Saturday, April 24, 2010

Too Early for That

As I lay down on the couch yesterday it hit me.  That aweful feeling of something sitting in my chest burning my insides.  Yes, it was heartburn and it's starting waaayy too early this time.  I am just now 10 weeks and not ready for the annoyances of pregnancy to hit this early.  I think with each pregnancy things have happened earlier and earlier.  With McKenna, things went really well.  I did have heartburn but that's all I can remember with her.  I thought it was one of those things that you just had to deal with.  I wasn't much for asking for medicine or taking it for that matter either.  I didn't even know the doctors could give you something to make it better.  I was in nursing school at the time and I was so oblivious to my own self.  Finally around 36 weeks and months of waking up in the middle of the night because of the food trying to make it's way back up I decided to mention it to the doctor.  She wrote me a prescription for Zantac and after just taking it for one night I could sleep through the night and get the much needed rest I had been missing all those weeks.  What was I thinking not asking for anything?  I know better now and I will be asking for all those neccessities at my first official appointment.  My goal is to make it through this pregnancy without being too whiny.  Sometimes I think we get caught up in how uncomfortable we can be and forget the whole reason of going through all these body changes.  We are growing life inside us and it's a miracle every single day.  I guess that's why I work in Labor and Delivery, I am still in awe at what a gift it is and how it all happens.  Each and every time a baby is born is another miracle right before my eyes.

4 comments:

Erin said...

your post is so true.

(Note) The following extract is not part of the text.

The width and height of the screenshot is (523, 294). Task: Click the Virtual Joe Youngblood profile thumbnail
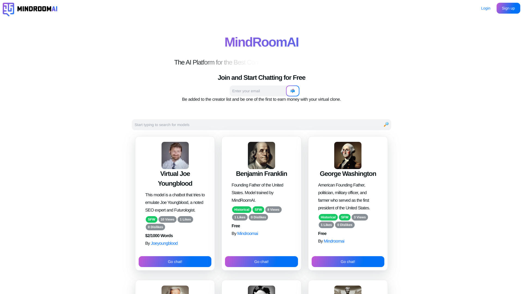175,155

There are so many negative things that we have to go through during pregnancy but in the end you get this amazing little gift that you made. It sure is a miracle.

Sonya said...

oh yes the heartburn is so annoying!!! I don't like taking medicine so I only take it when I get miserable and can't stand it anymore. Hang in there hopefully it won't get too bad.

4chalseys@blogger said...

I was a total complainer through my pregnancies. I wish I could go back and fix that part. I did, however, eat TUMS for meals. I was pretty sure my children would come out with mouths full of teeth with all the calcium I gave them. I hope it gets better!

Anna said...

totally understand! i've tried SO hard not to complain (to others or on my blog) but it's the reality of it and sometimes it stinks! my reflux/heartburn didnt start THAT early...but it's been in full force since probably 24 weeks (and didnt even start until 36 weeks w/ my first child). then again...i've got 2 right now but still! take that zantac! i think we have 3-4 bottles of that stuff now! hope you feel better and this eases over time! cant wait to see more pictures of your little miracle! i'm at the tale end of my pregnancy and am already knowing that i will so miss it! what a precious stage of our lives!